Posted by: Waheeda Harris | January 27, 2015

The Local Girl – being a foreigner

Maui - aloha graffitiWhen I was young, I had long hair – hair that almost reached my knees. My Mum would braid my hair every day, tieing on bobbles or ribbons or barettes and sending me off to school.

With my large eyes and brown skin, I was assumed to be of Indian descent – there were many Indian immigrants in British Columbia, and I like many of the girls, looked similarly.

But to the local Aboriginal population, in the 1970s referred to as Indians, were in a sad state in my hometown. More often than not, when I saw an Indian, they looked homeless, may have been drunk and were certainly angry. They lived on the opposite side of the river on the reservation, ignored by most of the town.

One day, I was downtown with my parents, and my Mum had gone into the local bakery, to pick up bread and some sweet treats for the weekend. Since it was so busy, my Dad and I stood outside. Soon we were under the gaze of an Indian woman, who started yelling at us – calling us Pakis, telling us to get out, go home and leave her land. She swore, she yelled and she pointed.

My Dad quietly kept whispering to me to not react, and just ignore her. He stood closer to me and turned me to face into the bakery. All I saw were all the people in the bakery, having breakfast and staring out at us, a sea of white faces who stared.

The Indian woman finally walked away, still yelling, but soon distracted by others, who had been on the opposite side of the street. My Dad squeezed my shoulder, and my Mum appeared, not sure what had happened.

We got into the car and drove to the shopping mall, my parents focused on finishing their errands.
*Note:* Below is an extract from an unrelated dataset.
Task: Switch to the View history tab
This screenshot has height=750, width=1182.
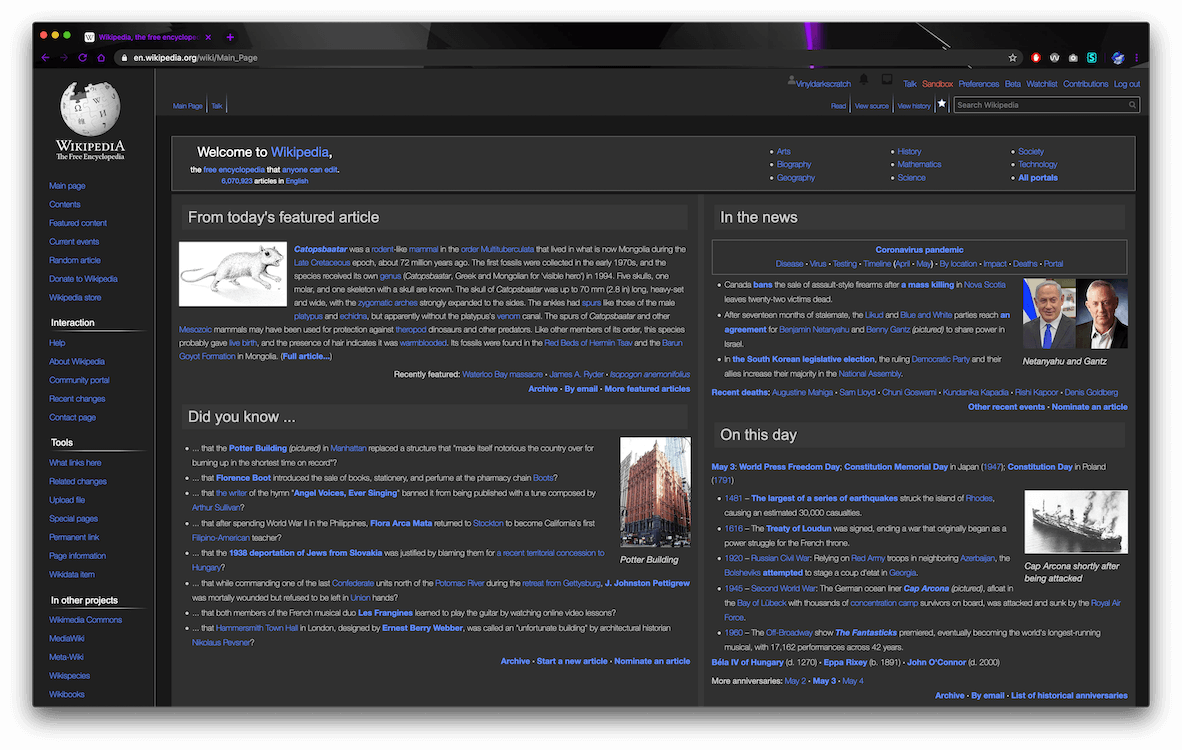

As I stood waiting at another store, still shaken and distracted by what had happened outside the bakery, I noticed a lady staring at me. She smiled and then said  – oh you have beautiful long hair? You must be from Hawaii – are you Hawaiian?

I smiled, my automatic reaction to praise and my parents’ lessons of good manners towards adults, and said no I’m not from Hawaii, but I’d like to be. She laughed and walked away, and my parents soon came from the cashier.

As I was reminded, I was a foreigner in this land, unwanted by some, wanted by others. And I admit, I wanted to go to Hawaii as soon as possible to see why I would be considered a local girl.